The 996 and onwards are fully water-cooled of course, which means and end to the noisy engine mounted fan, and more sound absorbing water channels in the engine castings. 996's also have yet more room behind the rear bodywork for mounting silencers, which means that even fire-breathing race-tuned GT3RSR's can be fitted with enough silencers to comply with trackdays, without compromising their awesome performance.
For racing the emphasis is on ultimate performance and as such the smallest silencers are fitted that only just comply with circuit noise limits, so as to minimise the weight slung out behind the rear axle.
The essential element to a performance system is the straight-through or absorption type of silencer. This consists of a perforated duct surrounded by sound absorbing material, which converts sound energy (vibration) into heat. This type of silencer typically attenuates the high frequency noises from the engine leaving the characteristic low bassy burble to emanate from the tailpipe. There are two problems with this type of silencer when fitted to 911's, firstly with the earlier smaller bodied cars it is difficult to fit a silencer that contains enough volume of sound deadening around a big enough perforated tube within the confines of the bodywork.
Secondly, the short pipe run on any rear engined car between the engine and silencers, doesn't allow for much dissipation of heat before the gasses encounter the duct. This can lead to rapid deterioration of the sound deadening fibres which are then sucked into the exhaust stream and blown out of the tailpipe.

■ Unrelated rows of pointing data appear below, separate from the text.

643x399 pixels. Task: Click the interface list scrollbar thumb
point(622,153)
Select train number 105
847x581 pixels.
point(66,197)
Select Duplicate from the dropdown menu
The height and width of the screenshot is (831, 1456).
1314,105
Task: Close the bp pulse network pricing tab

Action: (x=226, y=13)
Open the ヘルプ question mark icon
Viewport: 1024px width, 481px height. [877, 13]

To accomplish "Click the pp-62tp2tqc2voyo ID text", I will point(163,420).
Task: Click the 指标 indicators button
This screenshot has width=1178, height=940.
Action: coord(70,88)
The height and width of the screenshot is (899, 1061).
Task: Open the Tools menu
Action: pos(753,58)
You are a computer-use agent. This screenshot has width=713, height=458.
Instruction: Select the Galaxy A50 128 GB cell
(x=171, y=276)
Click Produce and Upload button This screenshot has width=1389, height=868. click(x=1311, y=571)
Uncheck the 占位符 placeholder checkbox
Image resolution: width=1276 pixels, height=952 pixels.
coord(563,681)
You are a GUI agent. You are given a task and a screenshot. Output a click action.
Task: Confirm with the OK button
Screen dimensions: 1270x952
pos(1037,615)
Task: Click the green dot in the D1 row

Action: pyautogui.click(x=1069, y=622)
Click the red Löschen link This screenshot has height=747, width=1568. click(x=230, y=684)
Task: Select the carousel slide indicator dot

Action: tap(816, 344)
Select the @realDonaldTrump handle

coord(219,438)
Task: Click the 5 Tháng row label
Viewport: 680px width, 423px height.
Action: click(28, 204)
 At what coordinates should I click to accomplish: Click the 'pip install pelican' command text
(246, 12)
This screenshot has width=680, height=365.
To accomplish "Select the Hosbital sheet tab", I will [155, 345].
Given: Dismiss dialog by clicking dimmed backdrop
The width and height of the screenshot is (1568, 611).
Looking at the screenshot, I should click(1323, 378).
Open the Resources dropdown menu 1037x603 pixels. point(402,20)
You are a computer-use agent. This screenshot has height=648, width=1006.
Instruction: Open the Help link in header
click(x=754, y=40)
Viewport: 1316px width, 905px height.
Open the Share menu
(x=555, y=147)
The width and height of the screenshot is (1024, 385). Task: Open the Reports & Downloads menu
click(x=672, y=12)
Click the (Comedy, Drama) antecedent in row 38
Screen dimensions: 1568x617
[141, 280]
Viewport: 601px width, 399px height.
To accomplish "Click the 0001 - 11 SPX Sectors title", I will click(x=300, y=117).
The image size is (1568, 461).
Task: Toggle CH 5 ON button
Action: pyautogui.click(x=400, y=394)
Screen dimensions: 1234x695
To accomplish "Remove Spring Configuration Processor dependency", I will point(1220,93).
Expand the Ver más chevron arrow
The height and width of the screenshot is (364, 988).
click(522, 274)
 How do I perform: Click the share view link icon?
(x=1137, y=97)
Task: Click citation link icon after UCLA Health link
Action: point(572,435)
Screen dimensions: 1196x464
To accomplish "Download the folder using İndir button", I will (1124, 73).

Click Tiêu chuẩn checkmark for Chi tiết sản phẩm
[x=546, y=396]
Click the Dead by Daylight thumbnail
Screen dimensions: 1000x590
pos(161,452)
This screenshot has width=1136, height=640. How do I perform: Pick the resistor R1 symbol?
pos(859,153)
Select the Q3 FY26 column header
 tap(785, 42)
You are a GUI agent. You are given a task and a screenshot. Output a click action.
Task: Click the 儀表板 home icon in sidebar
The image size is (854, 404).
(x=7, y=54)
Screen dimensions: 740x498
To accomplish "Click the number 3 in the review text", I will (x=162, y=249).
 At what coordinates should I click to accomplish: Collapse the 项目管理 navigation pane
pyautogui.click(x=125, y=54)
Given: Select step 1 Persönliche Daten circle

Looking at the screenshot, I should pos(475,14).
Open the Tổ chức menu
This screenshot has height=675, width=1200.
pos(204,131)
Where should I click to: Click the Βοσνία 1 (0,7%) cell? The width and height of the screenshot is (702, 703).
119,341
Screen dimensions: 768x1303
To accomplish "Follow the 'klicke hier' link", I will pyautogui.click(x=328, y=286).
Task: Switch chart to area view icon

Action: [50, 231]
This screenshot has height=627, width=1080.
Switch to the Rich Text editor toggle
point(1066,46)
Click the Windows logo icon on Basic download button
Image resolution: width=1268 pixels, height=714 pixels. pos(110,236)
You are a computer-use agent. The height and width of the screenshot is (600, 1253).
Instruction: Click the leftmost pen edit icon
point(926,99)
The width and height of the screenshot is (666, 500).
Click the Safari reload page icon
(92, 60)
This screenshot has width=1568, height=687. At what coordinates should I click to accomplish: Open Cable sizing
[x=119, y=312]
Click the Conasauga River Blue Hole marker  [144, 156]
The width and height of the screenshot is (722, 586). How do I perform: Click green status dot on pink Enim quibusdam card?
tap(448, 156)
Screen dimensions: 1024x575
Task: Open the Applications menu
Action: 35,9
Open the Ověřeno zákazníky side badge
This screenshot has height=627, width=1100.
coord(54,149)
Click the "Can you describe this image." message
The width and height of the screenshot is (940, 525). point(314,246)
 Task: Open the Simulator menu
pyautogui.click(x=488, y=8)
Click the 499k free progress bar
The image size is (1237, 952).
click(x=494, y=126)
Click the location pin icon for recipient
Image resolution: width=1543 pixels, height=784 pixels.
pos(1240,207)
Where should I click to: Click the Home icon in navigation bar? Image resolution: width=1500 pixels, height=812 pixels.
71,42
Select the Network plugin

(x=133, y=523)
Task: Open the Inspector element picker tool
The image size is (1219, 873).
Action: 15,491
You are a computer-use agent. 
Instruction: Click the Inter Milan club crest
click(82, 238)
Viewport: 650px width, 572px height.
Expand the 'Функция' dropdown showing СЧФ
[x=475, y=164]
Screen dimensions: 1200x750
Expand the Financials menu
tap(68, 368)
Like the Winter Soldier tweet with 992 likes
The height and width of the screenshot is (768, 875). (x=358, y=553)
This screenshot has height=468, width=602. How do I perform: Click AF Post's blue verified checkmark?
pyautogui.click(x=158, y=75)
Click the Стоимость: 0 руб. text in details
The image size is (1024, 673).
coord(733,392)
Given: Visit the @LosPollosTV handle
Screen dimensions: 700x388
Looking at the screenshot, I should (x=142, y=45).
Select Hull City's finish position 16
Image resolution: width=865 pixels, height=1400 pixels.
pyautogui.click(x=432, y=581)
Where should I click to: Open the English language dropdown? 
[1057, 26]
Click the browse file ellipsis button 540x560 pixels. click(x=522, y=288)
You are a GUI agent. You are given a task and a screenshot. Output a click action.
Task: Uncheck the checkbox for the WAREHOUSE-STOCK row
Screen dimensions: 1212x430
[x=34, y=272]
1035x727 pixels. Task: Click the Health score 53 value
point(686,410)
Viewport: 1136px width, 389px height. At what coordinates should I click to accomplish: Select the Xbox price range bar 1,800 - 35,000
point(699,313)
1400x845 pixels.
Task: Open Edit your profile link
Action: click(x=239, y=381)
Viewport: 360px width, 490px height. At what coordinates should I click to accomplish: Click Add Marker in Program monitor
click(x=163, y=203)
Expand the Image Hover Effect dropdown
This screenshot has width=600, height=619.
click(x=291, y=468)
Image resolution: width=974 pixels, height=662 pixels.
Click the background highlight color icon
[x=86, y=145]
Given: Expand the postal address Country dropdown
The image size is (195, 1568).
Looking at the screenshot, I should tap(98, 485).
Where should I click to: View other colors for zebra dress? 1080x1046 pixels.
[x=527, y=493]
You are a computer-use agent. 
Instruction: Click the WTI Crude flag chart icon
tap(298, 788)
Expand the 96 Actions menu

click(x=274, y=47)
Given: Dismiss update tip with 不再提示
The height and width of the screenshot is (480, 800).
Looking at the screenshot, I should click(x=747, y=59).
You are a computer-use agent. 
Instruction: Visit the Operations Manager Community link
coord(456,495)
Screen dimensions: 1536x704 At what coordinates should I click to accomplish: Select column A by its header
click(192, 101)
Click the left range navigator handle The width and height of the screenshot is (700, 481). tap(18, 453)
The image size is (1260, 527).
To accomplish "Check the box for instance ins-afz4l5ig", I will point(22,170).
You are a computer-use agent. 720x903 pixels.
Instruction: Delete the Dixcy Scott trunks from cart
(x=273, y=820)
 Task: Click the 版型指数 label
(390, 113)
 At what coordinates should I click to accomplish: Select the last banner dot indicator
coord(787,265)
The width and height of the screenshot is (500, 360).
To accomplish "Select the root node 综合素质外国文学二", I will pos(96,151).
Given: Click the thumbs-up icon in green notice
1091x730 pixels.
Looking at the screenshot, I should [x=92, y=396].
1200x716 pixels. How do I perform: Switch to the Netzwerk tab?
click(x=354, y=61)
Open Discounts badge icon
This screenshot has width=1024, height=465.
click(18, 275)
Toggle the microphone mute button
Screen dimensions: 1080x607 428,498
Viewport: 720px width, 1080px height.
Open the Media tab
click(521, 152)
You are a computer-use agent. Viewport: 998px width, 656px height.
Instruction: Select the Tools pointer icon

One of the tricks to reducing the noise further is to combine the two cylinder banks, to allow a degree of noise cancellation to take place. This is where the peak pressure wave from one cylinder is cancelled by its opposing wave form being present in the same section of silencer. A mild version of this can be effected by having a carefully positioned crossover or balance tube between the two independent pipe runs from each cylinder bank. This minimises the possibility of reversion waves being reflected into the cylinder head during valve overlap, which can have a detrimental effect on the incoming fuel air charge and efficient cylinder filling. If more sound reduction is necessary both cylinder bank exhaust flows can be arranged to directly face each other, preferably within a damped chamber in the silencer.
Turbocharged cars tend to produce lots of low frequency noise, because the high frequencies are lost in the exhaust turbine, and they need much larger ducts to cope with the hotter gas flows. However, they don't suffer as much from reflected waves as the incoming charge is pressurised above atmospheric pressure, and the turbine interrupts the reversion pulses anyway. The lower frequencies can only be attenuated in large well damped expansion chambers unless restrictive baffling is used which will sap power by increasing back pressure in the system preventing effective spool-up of the turbo.